Although important, European politics can be tedious and detached from everyday life. The eurozone crisis highlighted continent-wide problems but didn't explain how continent-wide decisions made in the European Parliament influence our daily lives. Even the media rarely focus on Brussels; their spotlight remains on national governments. Put simply, there has never really been much at stake in European elections. They never really change much. They haven't really mattered.
This time, it's different. Before the election on May 22nd, mainstream parties will try to stave off a co-ordinated assault from Nigel Farage's UKIP while Scottish politicians mercilessly savage each other before September's independence referendum. Yet nowhere is more at stake than in one of the EU's outermost regions: Northern Ireland.
For Northern Ireland, the election could mark the dawn of a new era of peace or it could keep the country shackled in the doldrums of post-conflict attrition.
Northern Irish politics languishes in dire straits. Disengagement and disenfranchisement are rampant. Pervasive 'old-man' politics and perpetual bickering have left vast swathes of the population demoralised. Too many unfulfilled promises and empty words have battered an almost insurmountable cynicism into the people. Even the once-promising Alliance Party, formed in 1970 to heal bitter divisions, has failed spectacularly.
Peace agreement or not, it's still conflict politics. Power-sharing is a veneer. The handshakes are supercilious. It's still 'us and them'. It's still tribal. It's still stuck in the past. Society is changing but politics remains stagnant. Today, anyone who started primary school a week after the paramilitary ceasefires in August 1994 is of voting age. They are the first generation to grow up in a society dominated by peace, not conflict. They need representation for the 21st Century but Northern Ireland's political parties are so busy dragging the baggage of the 20th Century behind them that they can't see the 21st in front of them.

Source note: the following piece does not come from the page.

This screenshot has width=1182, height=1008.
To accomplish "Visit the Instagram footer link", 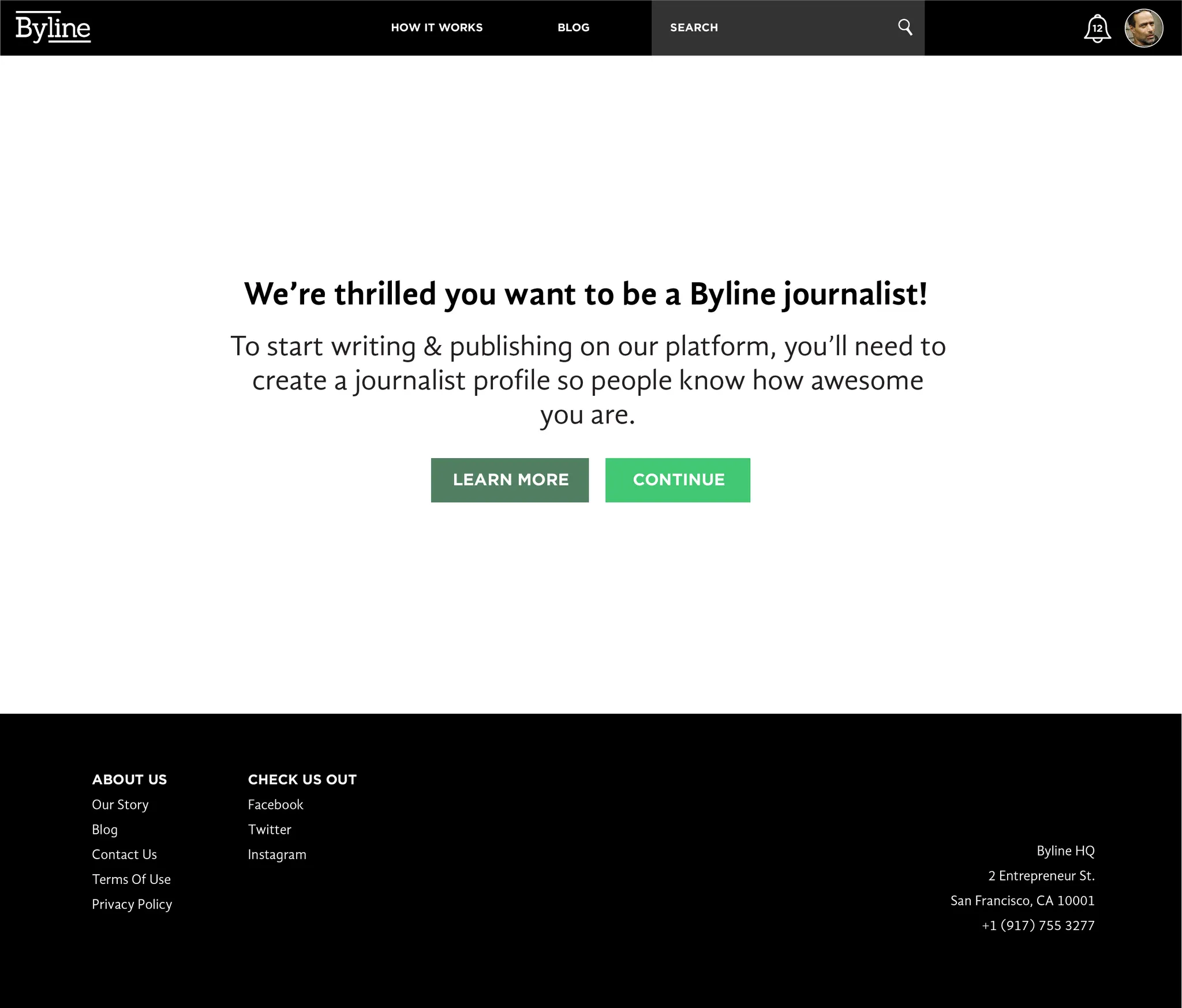I will pos(277,854).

Now there is a bastion of hope. It comes in the form of NI21, Northern Ireland's newest political party. While the name initially conjures images of a trunk road or a potent strain of bird flu, this is a party determined to leave the poisonous past behind.
Since being formed last year, NI21 has espoused commitment to change. They eschew the traditional labels that accompany politics in the six counties. They want to move beyond sterile sectarianism and normalise Northern Irish politics.
NI21 represents those who are sick of religion-infused sectarianism. It represents those for whom the importance of the constitutional question has not ceased, but hatred of 'the other' has. It represents those who want peacetime politics, not siege mentality decision-making. It represents those reluctant to define themselves purely by three colours on a piece of cloth. It represents those who feel that the Troubles ended with no heroes and no villains, just casualties.
NI21 cannot normalise politics overnight or even before the European election. The odds of winning a European seat are firmly stacked against them. They don't have an army of elected politicians to cultivate support. This isn't a well-oiled political machine.
In any case, Northern Ireland contests just three European seats, despite having a population of over 1.8 million. This is because the division of European Parliament seats is decided by degressive proportionality. Malta and Luxembourg, with respective populations of 418,000 and 531,000, are both represented by six MEPs; Northern Ireland only gets three as it is a region of the UK and not an independent EU member state.
Regardless of the seat allocation, the European election is crucial. With riotous flag protests, simmering dissent and brinkmanship that belongs in the past, Northern Ireland isn't far from a dangerous regression. This isn't a practice run for the domestic elections. There is more at stake. Even with poor voter turnout, this election matters.
It is NI21's first electoral challenge. It is a challenge to see if positive rhetoric can be reinforced with positive action. Even without winning a seat, a strong showing would signal that Northern Ireland is ready to emerge from the embittered shadow of the last 40 years.
That's why the challenge for NI21 is actually a challenge for Northern Ireland. It is a challenge to see if society is brave enough to look to the future or still imprisoned by politics of the past. It is a challenge to see if a silent majority can become the vocal majority. It is a challenge to see if hope can finally be turned into change. A win for NI21 would constitute change for the better.
A win for NI21 would be a win for Northern Ireland.